Il y a quelque chose d’un peu absurde dans cette question : comme si, privés des moyens d’abuser de nos collègues, nous allions nous trouver à court de sujet de conversation […] Pour beaucoup d’hommes, c’est le début d’un long et laborieux processus consistant à examiner leur propre comportement et le fait que certaines attitudes confortent en réalité une culture qu’ils prétendent condamner.

Mais cette question dissimule encore autre chose. Une certaine peur du changement, probablement, mais aussi le début d’une crainte : l’idée que les femmes qui expriment aujourd’hui leur colère vont trop loin et que des hommes aux intentions parfaitement innocentes risquent d’être portraiturés en monstres par des femmes trop sensibles qui ont perdu le sens de la mesure. […]

Les “règles” de la communication sont-elles obsolètes ?

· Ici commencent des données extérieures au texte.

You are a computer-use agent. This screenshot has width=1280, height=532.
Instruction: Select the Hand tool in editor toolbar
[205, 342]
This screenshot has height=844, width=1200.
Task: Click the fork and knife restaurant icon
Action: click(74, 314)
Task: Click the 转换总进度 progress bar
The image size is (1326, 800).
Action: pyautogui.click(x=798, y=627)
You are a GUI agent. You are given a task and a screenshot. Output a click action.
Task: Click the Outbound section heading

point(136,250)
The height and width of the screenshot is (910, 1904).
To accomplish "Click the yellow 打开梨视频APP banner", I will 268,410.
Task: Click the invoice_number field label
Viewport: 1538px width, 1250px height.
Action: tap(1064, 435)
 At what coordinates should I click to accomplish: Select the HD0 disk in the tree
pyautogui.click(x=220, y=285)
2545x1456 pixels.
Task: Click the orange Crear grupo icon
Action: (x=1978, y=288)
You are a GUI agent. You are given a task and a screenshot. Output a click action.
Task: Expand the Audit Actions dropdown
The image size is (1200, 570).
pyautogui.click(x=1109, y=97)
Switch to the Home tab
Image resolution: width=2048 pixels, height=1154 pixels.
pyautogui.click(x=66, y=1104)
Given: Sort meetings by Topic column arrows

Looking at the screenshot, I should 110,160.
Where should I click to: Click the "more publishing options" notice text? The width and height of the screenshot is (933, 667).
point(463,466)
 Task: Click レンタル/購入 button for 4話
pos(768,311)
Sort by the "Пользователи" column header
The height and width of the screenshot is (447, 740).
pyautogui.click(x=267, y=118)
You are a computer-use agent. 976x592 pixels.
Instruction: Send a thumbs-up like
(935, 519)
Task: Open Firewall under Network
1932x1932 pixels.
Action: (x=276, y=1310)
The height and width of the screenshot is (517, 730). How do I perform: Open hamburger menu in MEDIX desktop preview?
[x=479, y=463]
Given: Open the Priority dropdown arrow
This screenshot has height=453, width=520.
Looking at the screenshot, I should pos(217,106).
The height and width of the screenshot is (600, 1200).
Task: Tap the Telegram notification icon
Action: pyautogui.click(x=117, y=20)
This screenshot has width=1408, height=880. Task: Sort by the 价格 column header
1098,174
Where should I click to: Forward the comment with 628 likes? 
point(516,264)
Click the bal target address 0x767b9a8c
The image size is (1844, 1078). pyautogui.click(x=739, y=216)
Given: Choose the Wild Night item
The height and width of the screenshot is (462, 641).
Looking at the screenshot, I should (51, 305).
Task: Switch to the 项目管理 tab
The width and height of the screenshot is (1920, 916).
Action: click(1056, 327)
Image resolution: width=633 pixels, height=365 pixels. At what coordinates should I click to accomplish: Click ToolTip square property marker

Cette question – “que peut-on se dire aujourd’hui ?” – dissimule aussi un problème de communication. Certains ont peur qu’un geste ou un mot innocent, mal interprété, ne se transforme en incident signalé aux RH, en rumeur virale et anonyme ou en scandale sur Twitter.

Nous devons absolument arriver à nous parler et à dire si quelque chose ne va pas. Bien souvent, ce n’est pas la personne qui nous pose problème, mais son comportement.

J’ai le sentiment que beaucoup d’hommes aimeraient qu’on leur dise s’ils franchissent la ligne jaune, mais ils voudraient aussi en être avertis les premiers. Oui, nous devons parler de ces problèmes ; mais nous devons aussi mesurer à quel point ce dialogue nous a fait défaut par le passé.